In the home inspection text below, list each component of the dictionary entry for "caveat emptor," naming what kind of component it is and quoting it.

───── DOCUMENT TEXT ─────

When it comes to purchases most of us will make in our lifetimes, your home is likely going to be the biggest one you make and getting a proper inspection done to it before you buy can save you thousands of dollars in hidden repairs.

ca·ve·at emp·tor
/ˌkavēˌät ˈem(p)ˌtôr/
noun
the principle that the buyer alone is responsible for checking the quality and suitability of goods before a purchase is made.
“caveat emptor still applies when you are buying your house”

As usual, my musings are based on reality. A few days ago, I did an inspection for a freshly discharged Master Sergeant from the United States Army and this was his first home. I couldn’t believe my eyes when I got up into the attic. The duct system was made out of particle board, in other words fake wood. I stared at it for a couple minutes with my jaw on the floor. I even tapped on it a couple times to make sure I wasn’t seeing things. Nope it was wood.

At this point a wooden duct system was just adding insult to injury. You see while the home had a one year old air conditioner it was improperly installed and had caused a flood in two of the bedrooms in the home. This poor guy had not been in the house three months and was already putting in an insurance claim, dealing with mold remediation and now I come along with more good news.

I compose myself, come down from the attic and ask the obvious question; did you have a home inspection before you purchased this house? With a forlorn expression he replied he had paid $500 to have an inspection completed on the home before buying and apparently the inspector (if you can call him that) had missed a lot of BIG things. This poor kid is looking at several thousand dollars worth of repairs that had he known they were needed might have changed his mind about buying the house or in the best case scenario he could have negotiated the purchase price to offset the expense of the repairs.

───── DATA LISTING ─────

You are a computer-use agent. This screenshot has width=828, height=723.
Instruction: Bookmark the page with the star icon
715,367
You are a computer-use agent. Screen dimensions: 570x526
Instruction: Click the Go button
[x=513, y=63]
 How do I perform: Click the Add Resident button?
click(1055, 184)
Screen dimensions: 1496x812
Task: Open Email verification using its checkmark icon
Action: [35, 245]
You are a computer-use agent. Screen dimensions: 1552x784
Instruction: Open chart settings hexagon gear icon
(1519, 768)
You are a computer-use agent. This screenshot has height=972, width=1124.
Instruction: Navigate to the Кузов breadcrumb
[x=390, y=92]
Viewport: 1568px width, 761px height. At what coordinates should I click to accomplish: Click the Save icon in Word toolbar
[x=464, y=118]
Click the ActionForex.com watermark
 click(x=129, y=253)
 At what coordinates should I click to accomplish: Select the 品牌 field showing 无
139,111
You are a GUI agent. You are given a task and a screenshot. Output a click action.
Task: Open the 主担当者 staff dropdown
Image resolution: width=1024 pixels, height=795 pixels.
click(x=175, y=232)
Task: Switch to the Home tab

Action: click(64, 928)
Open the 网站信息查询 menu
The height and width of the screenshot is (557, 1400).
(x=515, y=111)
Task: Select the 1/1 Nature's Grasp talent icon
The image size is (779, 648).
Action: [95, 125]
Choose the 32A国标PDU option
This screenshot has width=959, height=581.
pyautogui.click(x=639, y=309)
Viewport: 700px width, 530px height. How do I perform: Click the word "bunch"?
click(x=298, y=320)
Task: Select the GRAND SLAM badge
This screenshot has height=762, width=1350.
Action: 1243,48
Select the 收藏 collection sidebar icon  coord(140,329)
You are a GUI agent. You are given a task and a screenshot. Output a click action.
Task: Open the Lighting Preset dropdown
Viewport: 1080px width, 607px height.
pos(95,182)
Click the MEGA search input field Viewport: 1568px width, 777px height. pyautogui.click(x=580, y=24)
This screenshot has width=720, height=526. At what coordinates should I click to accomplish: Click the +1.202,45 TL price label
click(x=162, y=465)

─────

> RESULT OF THIS EXERCISE
- Headword: ca·ve·at emp·tor
- Pronunciation: /ˌkavēˌät ˈem(p)ˌtôr/
- Part of speech: noun
- Definition: the principle that the buyer alone is responsible for checking the quality and suitability of goods before a purchase is made.
- Example sentence: "caveat emptor still applies when you are buying your house"